Como resultado, una idea central del artículo de Corso —cómo se eligen los países de acogida— se revela no como una
política específica, sino, tal y como afirmé en mi entrevista, como un intento
del Gobierno de EE.UU. de “convencer a cualquiera que prometa tratar a estas
personas de forma humana para que las acoja”. Corso señaló que “los
funcionarios del Departamento de Estado de EE.UU. no respondieron a las
solicitudes de explicar el programa de liberación de presos de Guantánamo”, y
también habló con Polly Rossdale, que supervisa el programa de reasentamiento
para la organización benéfica jurídica británica Reprieve, quien señaló que,
aunque algunos países son ”definitivamente descartables”, los criterios de
derechos humanos del Gobierno de EE.UU. para los posibles países de acogida no
son “claros.”
Es muy posible que Georgia se muestre dispuesta a acoger a los presos absueltos, ya que, como explicó Eka
Tkeshelashvili: “Intentamos ser un socio cooperativo en todo lo que podemos: no
solo pedimos ayuda a Estados Unidos. Intentamos ser un socio que contribuye”.
Lincoln Mitchell, profesor adjunto de política internacional en la Universidad
de Columbia de Nueva York, fue más directo al explicar que veía “la decisión de
acoger a los presos como una oportunidad para que [el presidente] Saakashvili
subrayara su sólida relación con la Casa Blanca, una parte crucial de la imagen
interna del líder georgiano”. Le dijo a Corso: “Si una parte importante [del
mensaje del Gobierno] es que tenemos una relación especial con Estados Unidos,
hay que ser capaz de demostrarlo. Esta es una forma de demostrarlo”.

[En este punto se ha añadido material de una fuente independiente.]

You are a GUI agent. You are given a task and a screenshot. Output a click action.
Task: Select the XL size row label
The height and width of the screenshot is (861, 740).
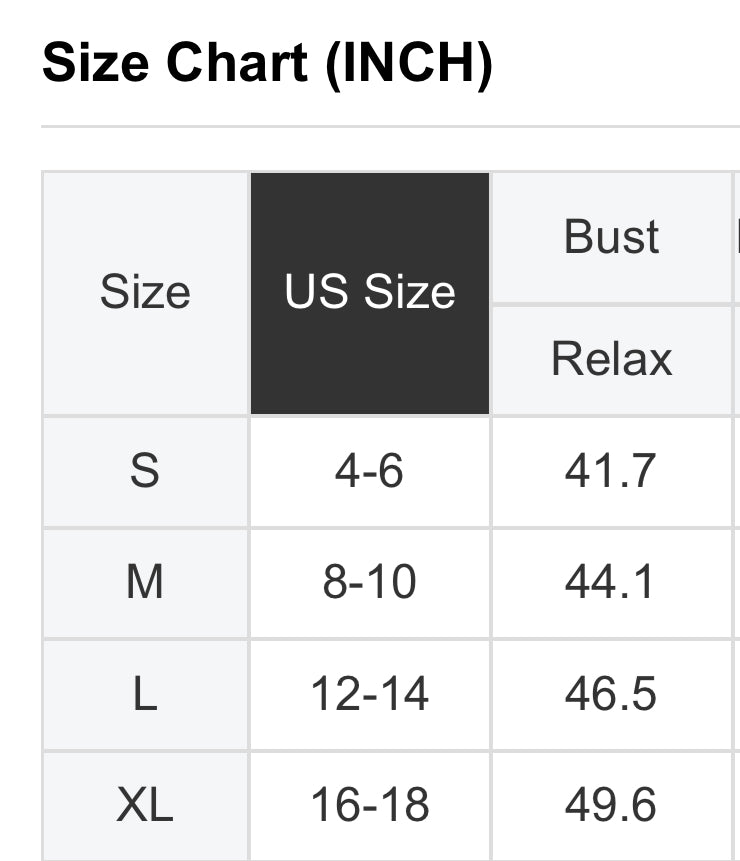(x=145, y=805)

Resultó tranquilizador que Eka Tkeshelashvili también afirmara, tal y como lo describió Molly Corso, que “el
Gobierno georgiano cree que acoger a sospechosos de terrorismo no supondría una
mayor amenaza para la seguridad nacional” —ya que esta debería ser la cuestión
crucial—, pero, de hecho, las vacilaciones y el doble rasero de Estados Unidos
respecto al realojamiento de los presos cuya liberación de Guantánamo ha sido
autorizada significan que, en última instancia, todo se reduce a la política y
a si, como en el caso de Georgia, ayudar a Estados Unidos a salir del
atolladero que se ha creado a sí mismo mejorará la relación de Georgia con
Estados Unidos.
Como siempre con Guantánamo, parece que el legado de la "guerra contra el terrorismo" no es la honestidad, sino la conveniencia.